Londres ouvre le débat fiscal

Rishi Sunak aime la lumière et cette semaine l’a bien servi. Non content de se mettre en scène dans une vidéo de six minutes publiée sur Twitter et retraçant son action contre le Covid, le chancelier de l’Echiquier britannique a présenté le 3 mars un budget appelé à faire date dans l’histoire récente du Royaume-Uni, puisqu’il envisage d’alourdir la fiscalité des entreprises à compter de 2023.
Londres devient de la sorte le premier pensionnaire du G7 à amorcer un timide virage vers l’assainissement de ses finances publiques. De rigueur, il n’est pas encore question car le budget prévoit son lot d’aides aux secteurs les plus sinistrés de l’économie. Le changement de ton n’en est pas moins marquant. Ailleurs, la question fiscale alimente tout juste les promesses programmatiques. Le président américain Joe Biden a bien dit son souhait de relever le taux d’impôt sur les sociétés pour défaire l’œuvre de son prédécesseur, mais sa priorité du moment reste le vote d’un plan de relance massif. En France, où toute réponse à un problème passe par une taxe, le gouvernement résiste pour l’instant au réflexe pavlovien. La fiscalisation accrue des « gagnants de la pandémie » rythmera les débats de la campagne présidentielle de 2022 – avec l’annulation de la dette, le moyen le plus sûr d’éponger l’excès d’épargne en ruinant l’épargnant.

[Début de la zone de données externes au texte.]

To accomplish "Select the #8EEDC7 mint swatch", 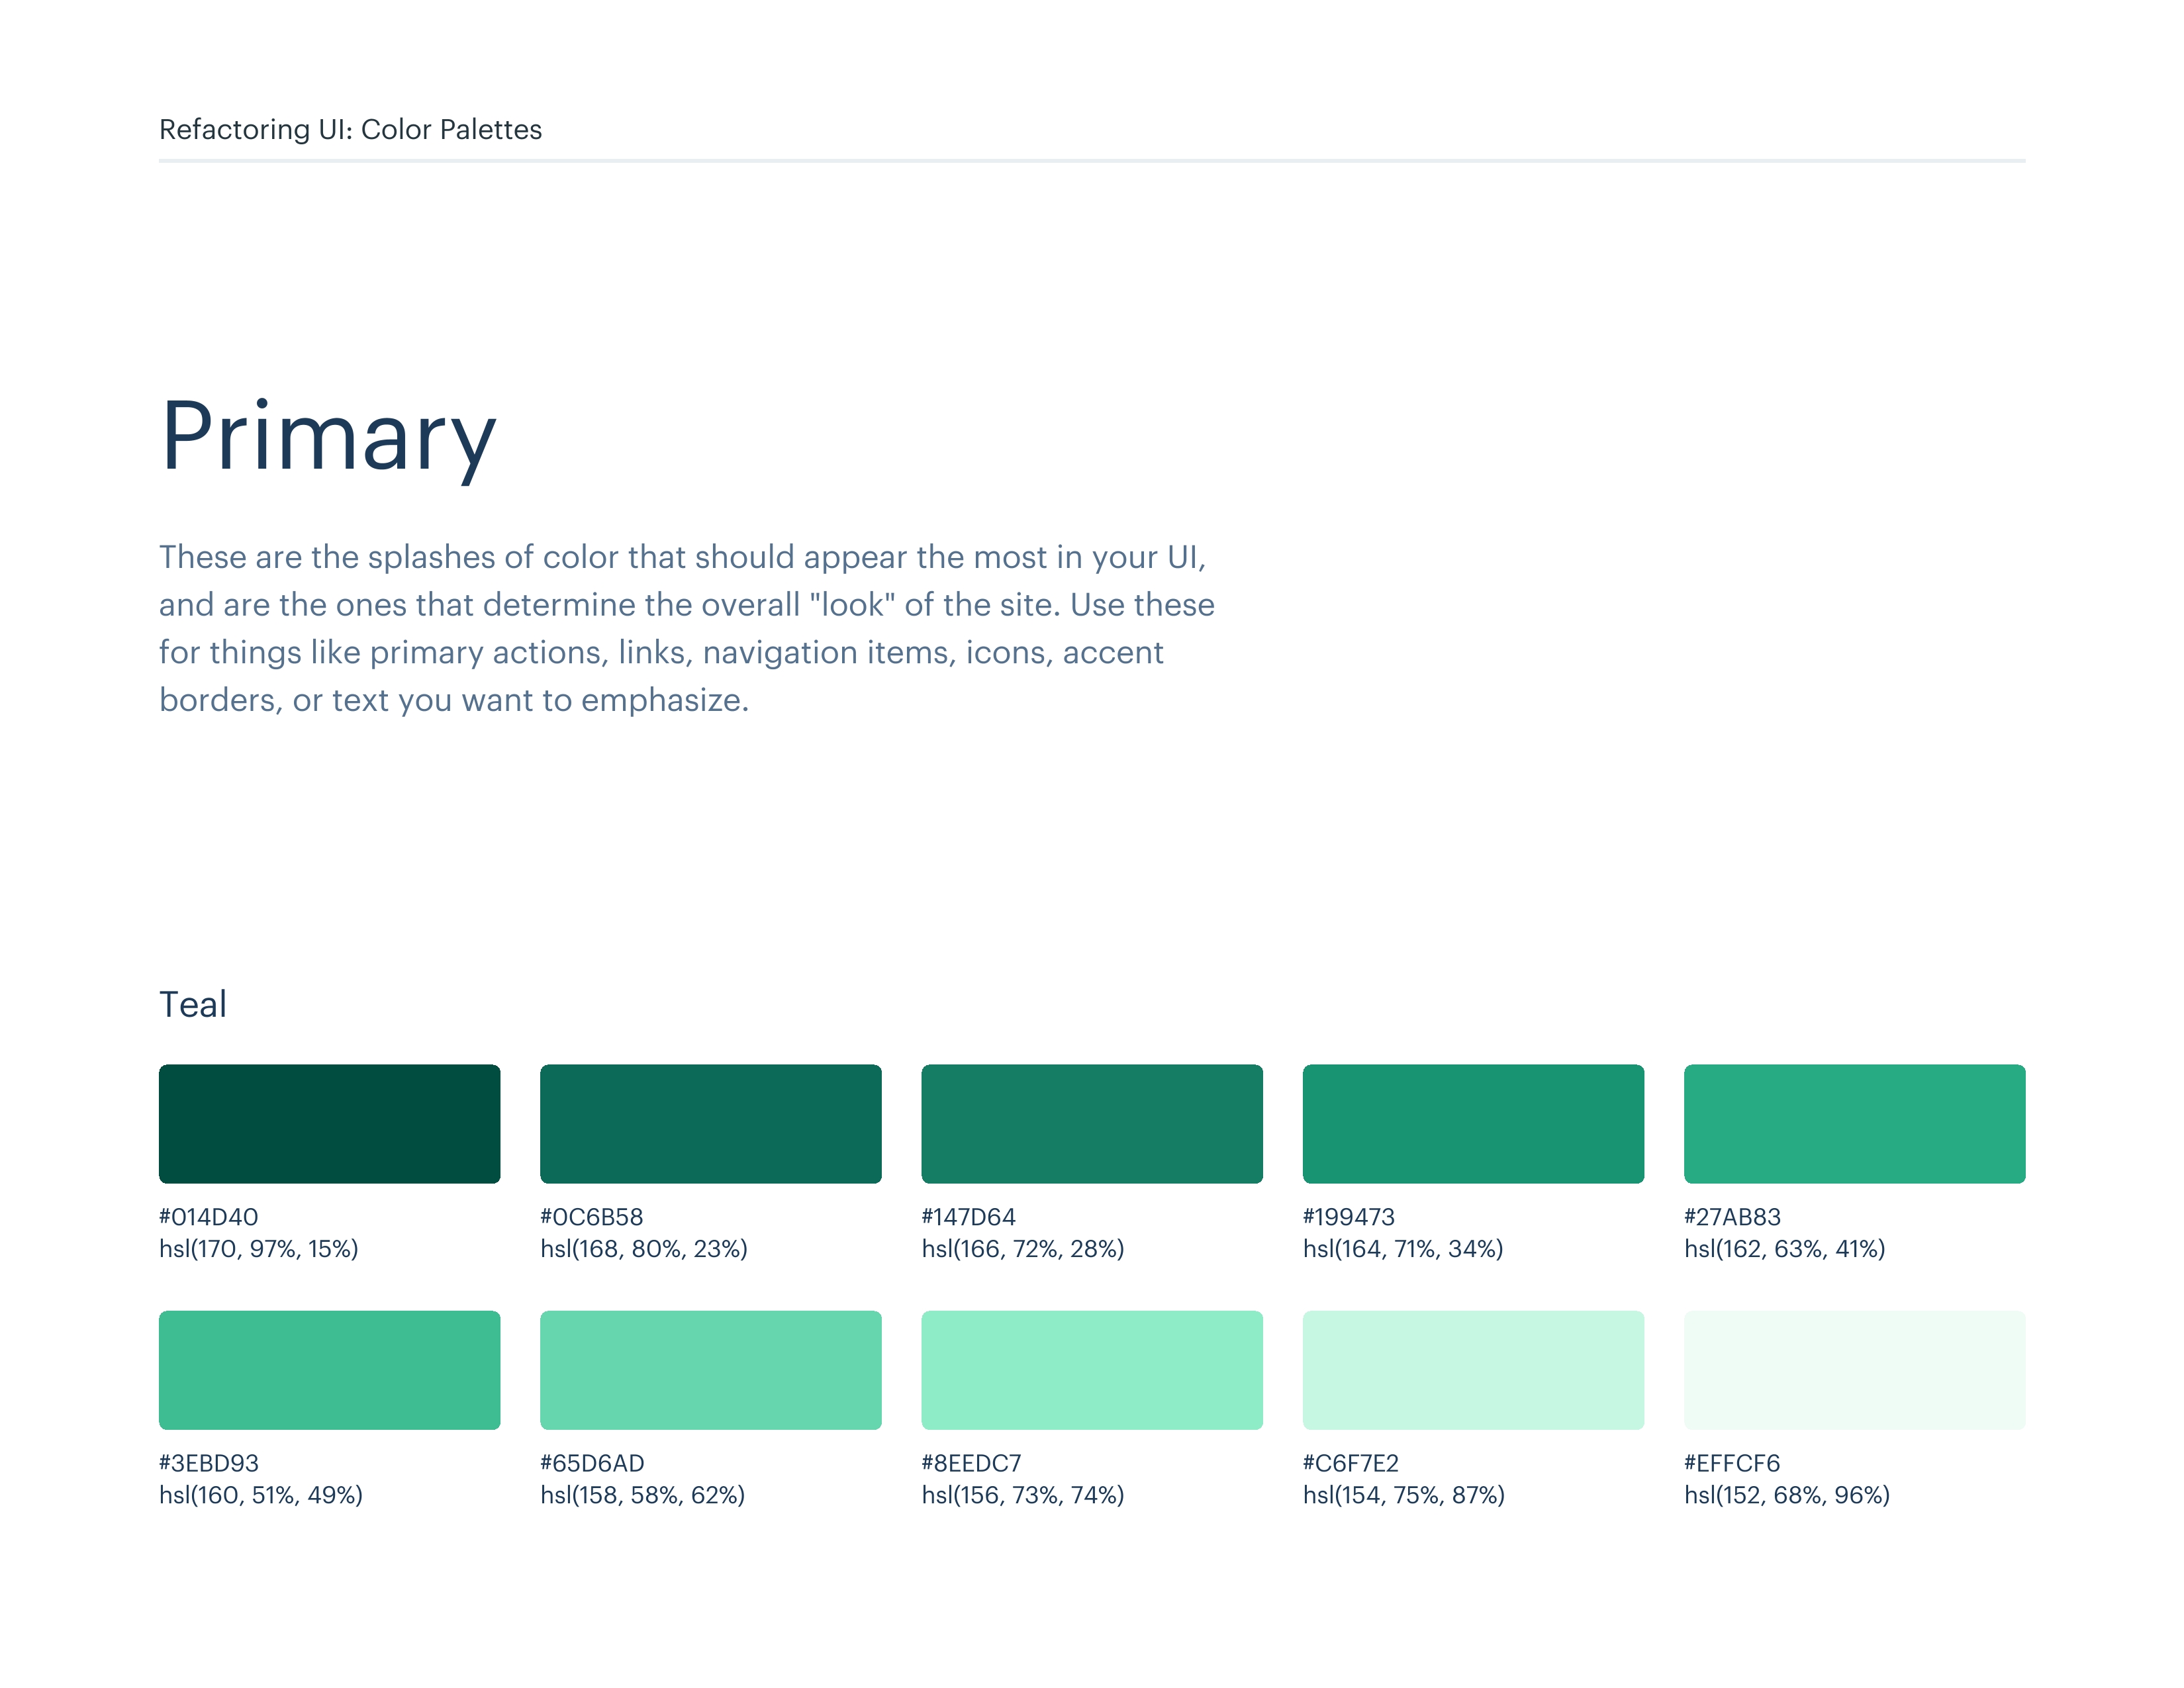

Le Royaume-Uni fait donc cavalier seul et a quelques raisons de vouloir restaurer sa crédibilité budgétaire. Le régime de taux d’intérêt et d’inflation y reste supérieur à celui de la zone euro, ses comptes courants déficitaires laissent le pays à la merci des financements étrangers, et la livre ne lui permet pas les largesses que le dollar confère aux Etats-Unis. Au moment où les rendements des emprunts d’Etat remontent, outre-Manche plus qu’ailleurs, ce premier coup de barre est de bonne politique.
Le choix de l’impôt sur les sociétés s’avère lourd de symboles aussi. George Osborne, le prédécesseur de Rishi Sunak, avait fait de sa baisse le marqueur de la compétitivité britannique, le ramenant de 28 % à 19 % avec un objectif à 15 %. Ces temps sont révolus : le Covid est passé par là, la crispation des opinions publiques face aux stratégies d’optimisation fiscale aussi.
En partant d’un niveau d’imposition plus bas que celui des grandes économies développées, le Royaume-Uni peut se permettre un tour de vis sans décourager dans l’immédiat entrepreneurs et investisseurs. Mais il lui faudra fonder son attractivité post-Brexit sur une autre stratégie que celle du moins-disant fiscal. Pour les activités de services, laissées-pour-compte de l’accord commercial avec Bruxelles, c’est un nouvel encouragement à s’affranchir du corset des réglementations européennes.